Can you pull out the lines of the data below, starting with the line containing "This screenshot has" and continuing through the end of the data, and repeat them word for word without the pictures?

Entries on where items appear
━━━

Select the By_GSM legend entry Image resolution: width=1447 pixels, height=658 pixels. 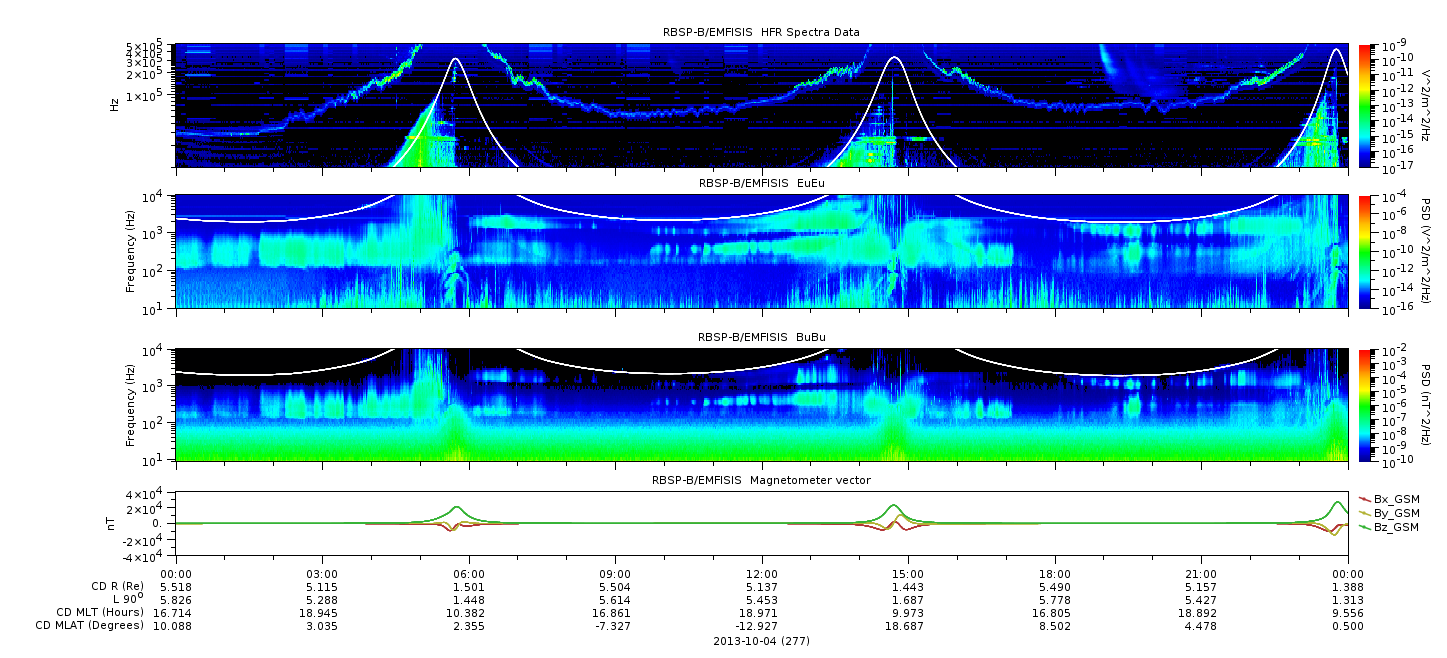pyautogui.click(x=1389, y=512)
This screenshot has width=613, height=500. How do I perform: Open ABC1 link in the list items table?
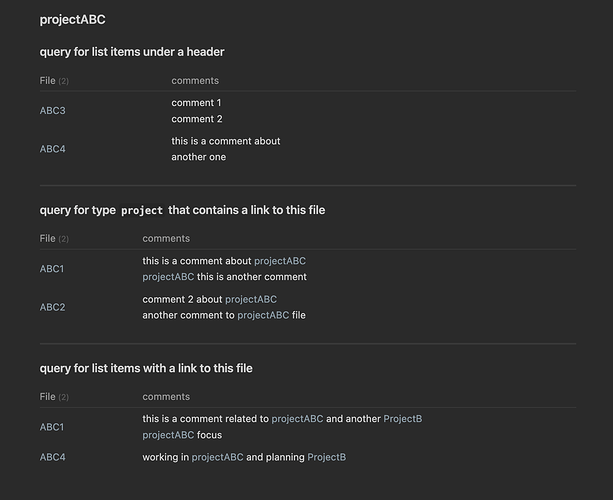click(x=52, y=427)
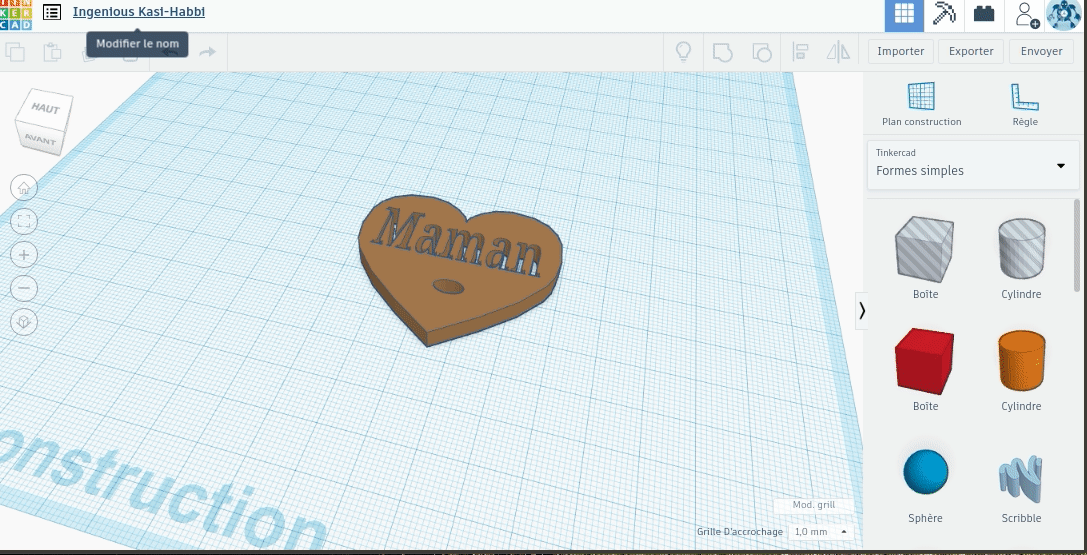
Task: Collapse the shapes panel with the arrow
Action: click(x=862, y=311)
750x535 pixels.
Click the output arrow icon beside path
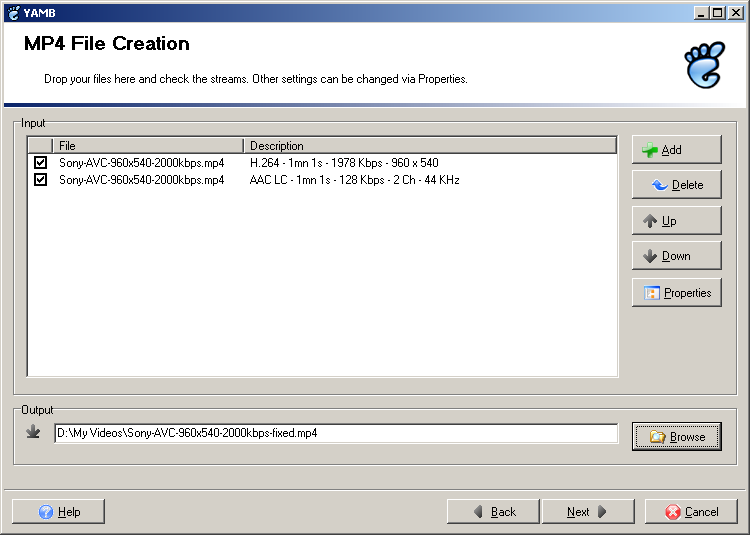34,433
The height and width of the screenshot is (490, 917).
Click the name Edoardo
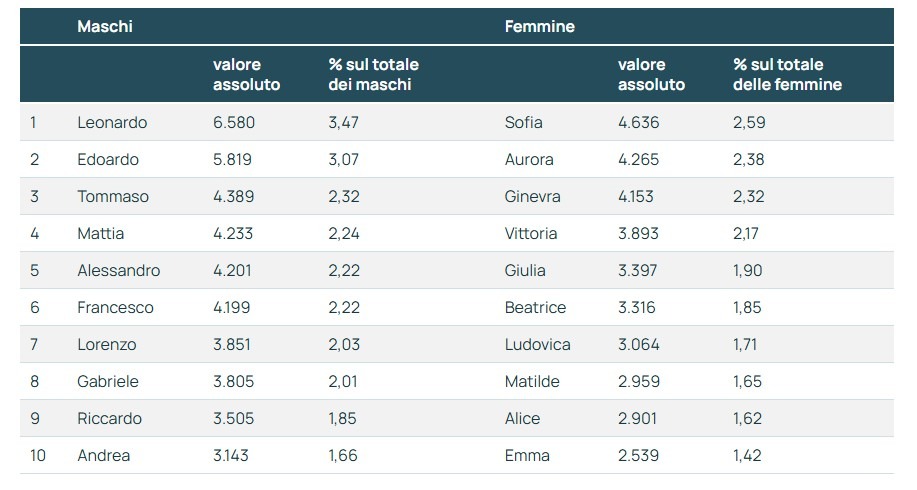point(108,160)
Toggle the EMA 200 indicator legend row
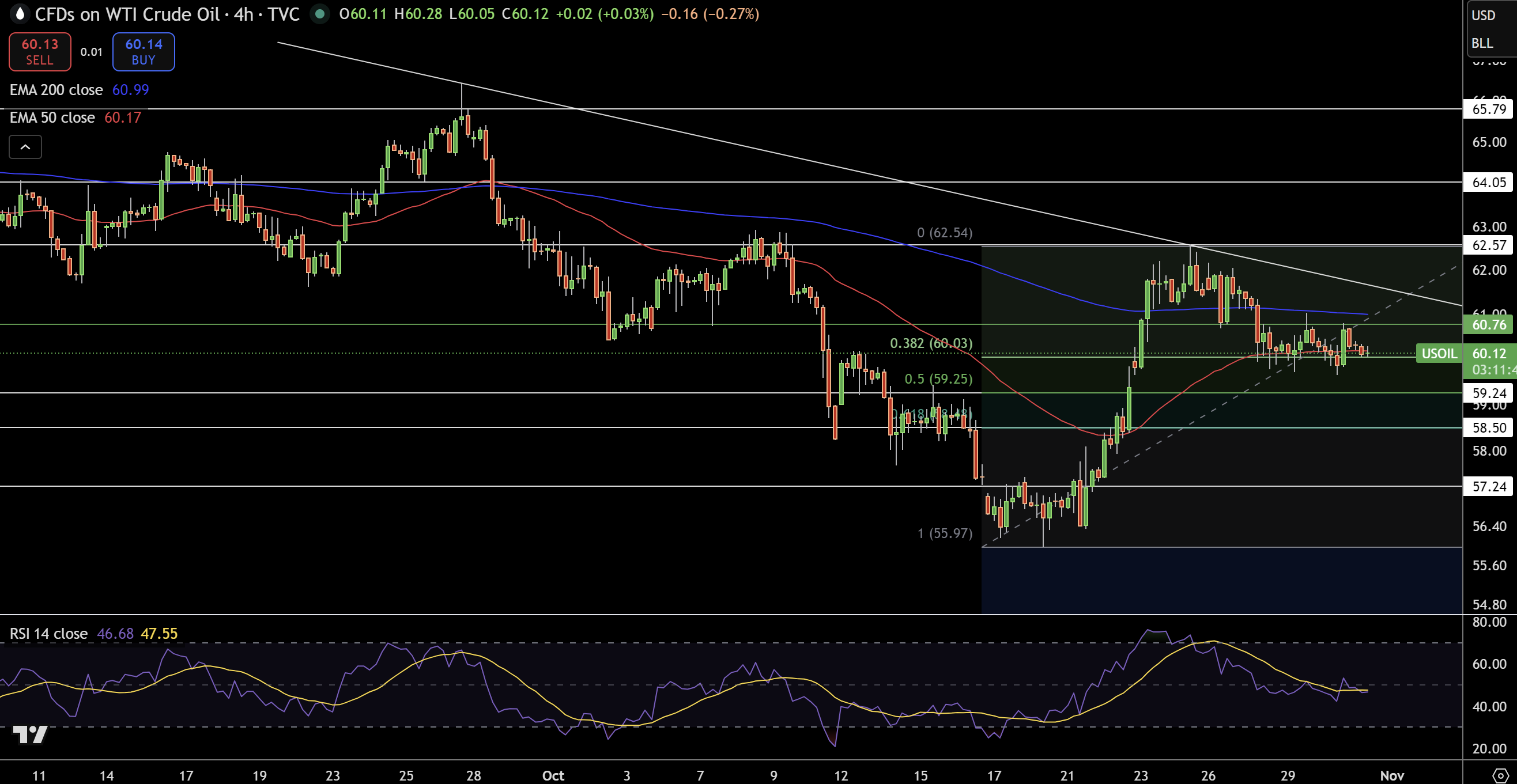 pyautogui.click(x=56, y=90)
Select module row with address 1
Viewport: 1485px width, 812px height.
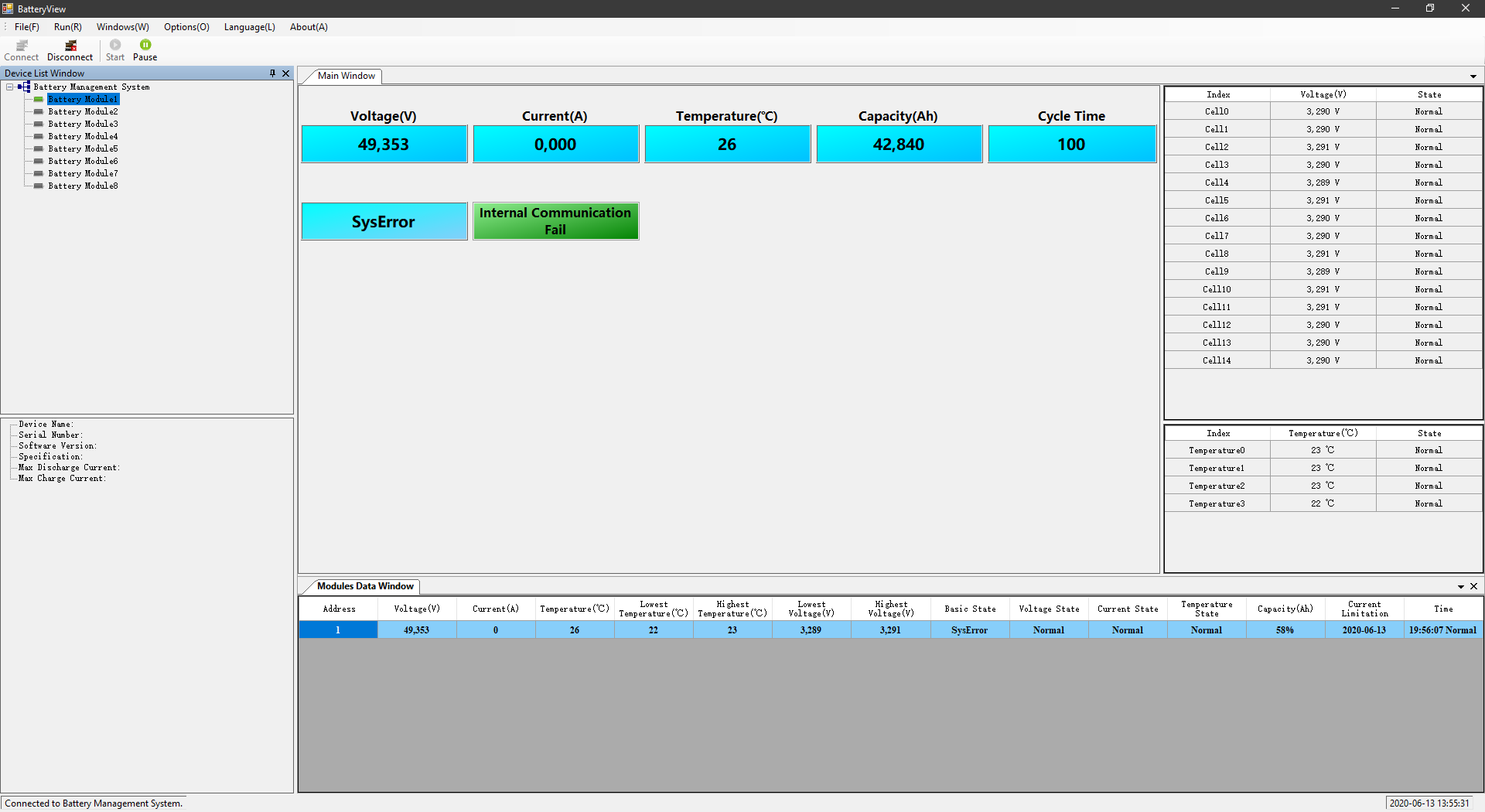point(338,630)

━━━

* **RESPONSE TO THE EXERCISE**
This screenshot has width=613, height=500. How do I perform: Open ABC1 link in the list items table?
click(x=52, y=427)
Task: Collapse the shapes panel with the arrow
Action: click(x=862, y=311)
750x535 pixels.
Click the output arrow icon beside path
34,433
The height and width of the screenshot is (490, 917).
Click the name Edoardo
point(108,160)
Toggle the EMA 200 indicator legend row
 pyautogui.click(x=56, y=90)
Select module row with address 1
Viewport: 1485px width, 812px height.
point(338,630)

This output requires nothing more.